When rural towns like Bemidji, Minnesota learned of services like Amazon Prime, they were a wonder for these small places. Located just 100 miles south of the Canadian border, they have an extensive Ojibwa population and don’t have much in the way of industry in the town. So rural that when they didn’t get mail for a day or two, many just assumed their letter carrier was out hunting.

Instead, a USPS contract with Amazon to provide time-sensitive deliveries to Prime recipients was suddenly flooding their routes. Given no choice in the matter, they would crisscross the town to get the packages delivered in time. While initially grateful for the service and the increase in funding, the residents are now finding themselves not getting regular packages, credit card statements, or other mail.

Traditionally eight or nine-hour routes are now taking 10-12 hours on a good day. Scheduled sick days for the rest of the year are canceled, and they have burned through five different carriers inside the year. One anonymous carrier said “If we keep getting this volume, plus Christmas coming, we won’t survive. We aren’t equipped for this.”

Sentiments like this have been heard from coast to coast. Maine to Washington, Alaska, and Hawaii, too- nobody is exempt. These rural towns just don’t have the infrastructure to handle this volume, and Amazon refuses to invest in creating their own.

Veteran mail carrier Dennis Nelson told the Washington Post, he was tired of seeing his fellow carriers “break down and crying.” Staging a symbolic walk-out protest, he has had it after working for the Bemidji post office. “I have to do something…It feels like we should be wearing shirts that say ‘USPS: Brought to you by Amazon.com.”

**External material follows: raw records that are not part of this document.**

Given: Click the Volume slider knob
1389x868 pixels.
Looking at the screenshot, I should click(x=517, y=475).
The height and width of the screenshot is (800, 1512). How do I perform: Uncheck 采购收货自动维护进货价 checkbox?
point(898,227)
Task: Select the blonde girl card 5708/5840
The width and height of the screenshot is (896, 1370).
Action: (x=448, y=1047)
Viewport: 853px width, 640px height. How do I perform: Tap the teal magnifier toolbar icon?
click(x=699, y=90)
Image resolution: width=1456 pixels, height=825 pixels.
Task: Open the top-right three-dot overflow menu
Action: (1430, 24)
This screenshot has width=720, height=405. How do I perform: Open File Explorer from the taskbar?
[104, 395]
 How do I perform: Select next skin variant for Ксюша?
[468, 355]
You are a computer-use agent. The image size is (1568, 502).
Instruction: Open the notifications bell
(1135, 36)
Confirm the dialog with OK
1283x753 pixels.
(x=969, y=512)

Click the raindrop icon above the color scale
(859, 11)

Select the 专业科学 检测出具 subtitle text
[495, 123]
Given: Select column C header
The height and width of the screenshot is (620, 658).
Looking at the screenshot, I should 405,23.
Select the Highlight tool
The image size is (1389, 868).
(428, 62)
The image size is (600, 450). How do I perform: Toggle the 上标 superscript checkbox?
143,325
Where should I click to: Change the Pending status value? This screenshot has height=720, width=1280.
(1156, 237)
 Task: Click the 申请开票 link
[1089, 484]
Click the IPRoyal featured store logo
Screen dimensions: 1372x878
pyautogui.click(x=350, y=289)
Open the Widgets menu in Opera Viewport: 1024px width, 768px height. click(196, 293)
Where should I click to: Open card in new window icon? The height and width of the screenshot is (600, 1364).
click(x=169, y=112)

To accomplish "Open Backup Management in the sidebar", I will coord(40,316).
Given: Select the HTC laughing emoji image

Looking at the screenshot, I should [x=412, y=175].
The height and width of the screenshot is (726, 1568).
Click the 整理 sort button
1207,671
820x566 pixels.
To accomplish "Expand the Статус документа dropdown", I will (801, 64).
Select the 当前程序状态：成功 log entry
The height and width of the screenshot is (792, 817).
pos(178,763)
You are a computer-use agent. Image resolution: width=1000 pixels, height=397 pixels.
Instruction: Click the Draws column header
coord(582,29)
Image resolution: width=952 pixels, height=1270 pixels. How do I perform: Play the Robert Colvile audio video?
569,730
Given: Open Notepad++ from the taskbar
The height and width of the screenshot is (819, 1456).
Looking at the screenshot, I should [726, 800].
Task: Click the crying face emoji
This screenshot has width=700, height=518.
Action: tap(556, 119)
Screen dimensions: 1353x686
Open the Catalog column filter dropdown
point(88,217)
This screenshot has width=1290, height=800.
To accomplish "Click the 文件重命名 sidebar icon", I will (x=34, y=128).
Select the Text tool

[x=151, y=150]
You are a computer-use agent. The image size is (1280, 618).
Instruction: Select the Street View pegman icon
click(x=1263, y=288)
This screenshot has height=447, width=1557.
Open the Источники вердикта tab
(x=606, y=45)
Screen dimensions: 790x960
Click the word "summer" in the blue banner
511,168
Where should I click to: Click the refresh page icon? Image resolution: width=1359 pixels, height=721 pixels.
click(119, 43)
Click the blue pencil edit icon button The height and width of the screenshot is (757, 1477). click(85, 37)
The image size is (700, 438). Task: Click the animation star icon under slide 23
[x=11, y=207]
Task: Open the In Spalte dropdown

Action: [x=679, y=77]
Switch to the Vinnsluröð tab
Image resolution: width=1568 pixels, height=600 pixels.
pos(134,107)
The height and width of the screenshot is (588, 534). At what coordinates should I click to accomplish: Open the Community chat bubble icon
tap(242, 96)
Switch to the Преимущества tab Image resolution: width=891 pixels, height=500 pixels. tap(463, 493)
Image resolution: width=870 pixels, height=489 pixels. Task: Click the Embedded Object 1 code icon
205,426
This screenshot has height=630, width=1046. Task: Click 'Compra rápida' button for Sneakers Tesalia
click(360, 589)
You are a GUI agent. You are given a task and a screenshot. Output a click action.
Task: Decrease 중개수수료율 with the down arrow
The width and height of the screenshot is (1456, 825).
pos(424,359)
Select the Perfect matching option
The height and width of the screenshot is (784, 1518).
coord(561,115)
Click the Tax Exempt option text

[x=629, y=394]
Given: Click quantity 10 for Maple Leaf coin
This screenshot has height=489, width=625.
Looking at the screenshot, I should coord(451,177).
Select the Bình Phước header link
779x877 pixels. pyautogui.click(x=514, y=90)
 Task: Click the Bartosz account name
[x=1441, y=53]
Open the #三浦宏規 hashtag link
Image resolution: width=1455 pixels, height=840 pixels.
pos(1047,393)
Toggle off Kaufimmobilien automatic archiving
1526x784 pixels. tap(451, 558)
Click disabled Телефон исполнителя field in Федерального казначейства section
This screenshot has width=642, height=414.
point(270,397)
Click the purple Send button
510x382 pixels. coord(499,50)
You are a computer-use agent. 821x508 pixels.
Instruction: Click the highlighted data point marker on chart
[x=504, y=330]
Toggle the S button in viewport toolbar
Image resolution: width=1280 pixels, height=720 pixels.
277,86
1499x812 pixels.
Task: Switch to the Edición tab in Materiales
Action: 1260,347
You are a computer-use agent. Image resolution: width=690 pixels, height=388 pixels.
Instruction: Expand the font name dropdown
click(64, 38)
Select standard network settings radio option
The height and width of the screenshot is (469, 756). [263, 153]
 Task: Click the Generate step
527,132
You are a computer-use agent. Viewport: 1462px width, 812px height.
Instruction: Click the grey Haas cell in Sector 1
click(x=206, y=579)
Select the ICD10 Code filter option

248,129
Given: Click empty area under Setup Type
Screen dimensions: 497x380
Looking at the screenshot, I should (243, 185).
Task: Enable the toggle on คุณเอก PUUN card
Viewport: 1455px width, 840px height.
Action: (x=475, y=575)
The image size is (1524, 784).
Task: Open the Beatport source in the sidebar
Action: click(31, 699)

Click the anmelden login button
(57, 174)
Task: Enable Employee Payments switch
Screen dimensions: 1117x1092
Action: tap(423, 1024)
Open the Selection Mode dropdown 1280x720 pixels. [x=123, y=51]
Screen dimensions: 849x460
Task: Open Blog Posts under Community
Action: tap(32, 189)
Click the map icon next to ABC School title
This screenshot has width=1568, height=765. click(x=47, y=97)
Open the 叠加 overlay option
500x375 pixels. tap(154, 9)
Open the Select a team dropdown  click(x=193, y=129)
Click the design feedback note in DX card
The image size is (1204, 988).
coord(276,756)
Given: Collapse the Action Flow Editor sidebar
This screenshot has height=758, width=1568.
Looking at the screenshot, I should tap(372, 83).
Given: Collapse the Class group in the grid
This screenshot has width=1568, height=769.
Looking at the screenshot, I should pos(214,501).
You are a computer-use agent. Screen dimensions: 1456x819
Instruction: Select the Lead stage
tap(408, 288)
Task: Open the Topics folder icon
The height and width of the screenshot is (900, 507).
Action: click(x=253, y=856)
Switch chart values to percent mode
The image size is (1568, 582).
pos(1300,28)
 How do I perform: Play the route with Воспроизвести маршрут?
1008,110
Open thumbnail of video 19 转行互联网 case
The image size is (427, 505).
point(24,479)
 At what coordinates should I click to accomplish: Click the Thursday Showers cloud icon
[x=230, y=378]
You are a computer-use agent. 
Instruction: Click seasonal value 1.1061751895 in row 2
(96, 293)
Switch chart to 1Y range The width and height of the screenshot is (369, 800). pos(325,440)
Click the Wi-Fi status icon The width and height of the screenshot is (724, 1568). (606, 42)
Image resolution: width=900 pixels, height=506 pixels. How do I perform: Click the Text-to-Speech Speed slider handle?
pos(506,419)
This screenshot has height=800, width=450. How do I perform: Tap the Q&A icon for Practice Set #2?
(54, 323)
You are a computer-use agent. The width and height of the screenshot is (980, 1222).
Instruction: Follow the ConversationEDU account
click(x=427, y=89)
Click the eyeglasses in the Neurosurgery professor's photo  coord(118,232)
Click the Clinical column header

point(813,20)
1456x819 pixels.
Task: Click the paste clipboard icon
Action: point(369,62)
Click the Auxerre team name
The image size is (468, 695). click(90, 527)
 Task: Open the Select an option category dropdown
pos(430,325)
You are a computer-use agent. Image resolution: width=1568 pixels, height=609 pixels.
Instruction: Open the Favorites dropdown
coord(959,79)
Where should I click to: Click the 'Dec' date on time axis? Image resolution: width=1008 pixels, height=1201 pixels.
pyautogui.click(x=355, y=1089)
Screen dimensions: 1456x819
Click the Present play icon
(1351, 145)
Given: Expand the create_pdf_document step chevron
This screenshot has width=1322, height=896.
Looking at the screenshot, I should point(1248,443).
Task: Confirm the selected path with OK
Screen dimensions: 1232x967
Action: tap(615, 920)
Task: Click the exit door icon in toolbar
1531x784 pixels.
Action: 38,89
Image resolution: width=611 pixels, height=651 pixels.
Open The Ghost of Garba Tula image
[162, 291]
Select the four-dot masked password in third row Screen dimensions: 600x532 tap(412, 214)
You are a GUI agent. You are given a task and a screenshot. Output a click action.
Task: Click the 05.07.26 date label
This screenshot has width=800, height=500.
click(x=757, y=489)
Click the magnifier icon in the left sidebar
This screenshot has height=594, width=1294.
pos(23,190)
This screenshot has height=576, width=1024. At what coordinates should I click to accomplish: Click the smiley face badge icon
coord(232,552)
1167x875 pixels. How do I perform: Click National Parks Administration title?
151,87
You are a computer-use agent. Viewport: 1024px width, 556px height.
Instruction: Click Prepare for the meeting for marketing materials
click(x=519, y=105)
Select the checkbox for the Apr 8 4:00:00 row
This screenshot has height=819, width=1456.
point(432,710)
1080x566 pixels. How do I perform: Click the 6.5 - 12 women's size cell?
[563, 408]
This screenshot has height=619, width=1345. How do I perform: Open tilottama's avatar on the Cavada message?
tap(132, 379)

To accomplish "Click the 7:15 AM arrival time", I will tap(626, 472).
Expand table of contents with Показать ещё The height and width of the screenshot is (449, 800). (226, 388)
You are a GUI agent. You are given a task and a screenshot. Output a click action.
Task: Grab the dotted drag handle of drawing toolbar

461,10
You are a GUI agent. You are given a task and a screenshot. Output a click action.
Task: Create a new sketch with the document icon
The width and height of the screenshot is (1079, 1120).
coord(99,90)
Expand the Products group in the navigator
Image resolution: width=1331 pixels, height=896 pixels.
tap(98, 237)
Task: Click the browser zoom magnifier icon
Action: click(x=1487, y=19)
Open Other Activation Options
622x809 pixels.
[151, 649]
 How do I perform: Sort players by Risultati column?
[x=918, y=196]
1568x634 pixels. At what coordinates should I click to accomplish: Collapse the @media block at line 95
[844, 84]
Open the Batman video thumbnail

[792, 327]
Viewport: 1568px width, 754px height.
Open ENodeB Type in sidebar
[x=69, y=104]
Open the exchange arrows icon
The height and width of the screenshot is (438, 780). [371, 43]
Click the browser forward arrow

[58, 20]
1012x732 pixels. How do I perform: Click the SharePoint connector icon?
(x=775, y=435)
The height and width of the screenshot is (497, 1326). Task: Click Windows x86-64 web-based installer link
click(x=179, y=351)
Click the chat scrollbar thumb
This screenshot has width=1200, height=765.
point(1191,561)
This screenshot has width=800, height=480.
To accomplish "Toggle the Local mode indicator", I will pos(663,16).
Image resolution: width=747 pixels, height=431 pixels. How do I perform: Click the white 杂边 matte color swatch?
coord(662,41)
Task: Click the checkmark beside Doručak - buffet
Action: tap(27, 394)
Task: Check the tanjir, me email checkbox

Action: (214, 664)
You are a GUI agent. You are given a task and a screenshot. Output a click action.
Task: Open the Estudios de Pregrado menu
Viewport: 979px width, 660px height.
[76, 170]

At this point, maybe that’s exactly what the rural towns need, more Amazon hubs. Employ a small number of in-town employees to deliver these rural routes. Allowing the USPS to deliver a much smaller and less guaranteed delivery load would free up regular USPS resources. It would provide a whole new source of employment in rural America, and expand the reach of Amazon. A win-win-win situation.